Оуэн должен был возвращаться в Соединенные Штаты и спросил Кэт, не желает ли она еще пожить в Мексике.
Это поставило ее перед необходимостью принять трудное решение. Страна была не из тех, где женщина спокойно может оставаться одна. И она била крыльями, стараясь вырваться и улететь. Она чувствовала себя как птица, которую змея обвила своими кольцами. Этой змеей была Мексика.
Странное воздействие страны, лишающее сил, изнуряющее. Она слышала, как один старый американец, проживший в республике сорок лет, говорил Оуэну: «Человеку, не обладающему твердым характером, не следует и пытаться устроиться здесь. В ином случае он погибнет, морально и физически, как те сотни молодых американцев, с которыми это произошло на моих глазах».
Давить. Именно к этому все время стремилась страна, с упорством рептилии медленно стискивая ее в своих объятиях, — сломить сопротивление. Не дать душе взлететь. Отнять свободу, вольное чувство полета.

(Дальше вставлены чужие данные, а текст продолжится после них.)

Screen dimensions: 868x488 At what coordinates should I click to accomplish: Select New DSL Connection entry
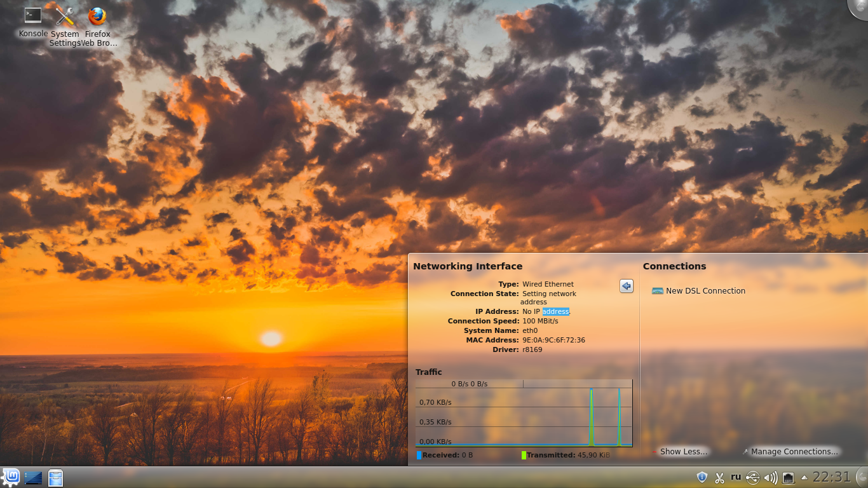(x=705, y=291)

— Не существует такой вещи, как свобода, — услышала она спокойный, низкий, опасный голос дона Рамона, вновь повторивший: — Не существует такой вещи, как свобода. Величайшие освободители обычно — рабы идеи. Самые свободные люди — рабы условностей и людского мнения, а еще более рабы индустриальной машины. Не существует такой вещи, как свобода. Можно лишь сменить одно господство на другое. Все, что мы можем сделать, — это выбрать себе господина.
Свобода, и тут нет сомнений, существует — для народа.

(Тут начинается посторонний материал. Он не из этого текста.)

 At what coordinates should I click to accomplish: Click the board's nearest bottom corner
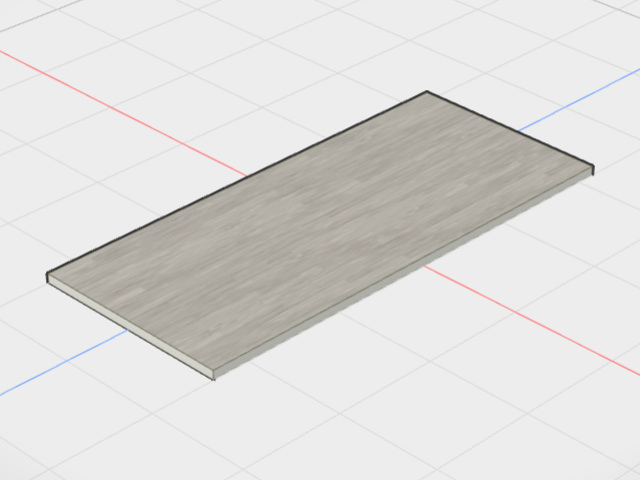coord(214,380)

Народ не выбирает. Его обманом заводят в новое рабство, лишь имеющее иное обличье, не более того. Он идет от плохого к худшему.
— А вы сами — разве вы не свободны? — спросила она.
— Я? — засмеялся он. — Долгое время я пытался делать вид, что свободен. Думал, что могу идти своим путем. Пока не понял, что моя свобода выбирать собственный путь — всего-навсего, как свобода собаки, трусящей по улице и все обнюхивающей, собаки, которая что-то там найдет. Что касается меня, я не свободен. Никто, по сути, не свободен. Каждый из живущих подчиняется трем вещам: страсти — сюда входит и честолюбие, или идеям, или вдохновению.
— Я всегда думала, что моего мужа вдохновляла Ирландия, — неуверенно сказала Кэт.
— А теперь?
— И теперь! Возможно, он влил свое вино в старые, прогнившие мехи, которые не удержали его. Нет! Свобода — прогнивший старый мех. Она больше не сможет удержать вино чьего-то вдохновения или страсти.
— А Мексика! — сказал он. — Мексика — это еще одна Ирландия. Ах нет, ни один человек не может быть сам себе господин. Если нужно служить, то я буду служить не идее, которая трещит и протекает, как старый мех. Я буду служить Богу; который дарует мне мое мужское существо. Для мужчины нет свободы вне Бога его мужского существа. Свободная Мексика преступна; старая, колониальная, религиозная Мексика была преступна по-другому. Когда человеку не оставляют ничего, кроме воли соглашаться — даже готовности соглашаться, — это всегда преступно. Большевизм — преступен по-своему, капитализм — по-своему, а свобода — это смена одних цепей на другие.
— Что же делать? — сказала Кэт. — Просто ничего?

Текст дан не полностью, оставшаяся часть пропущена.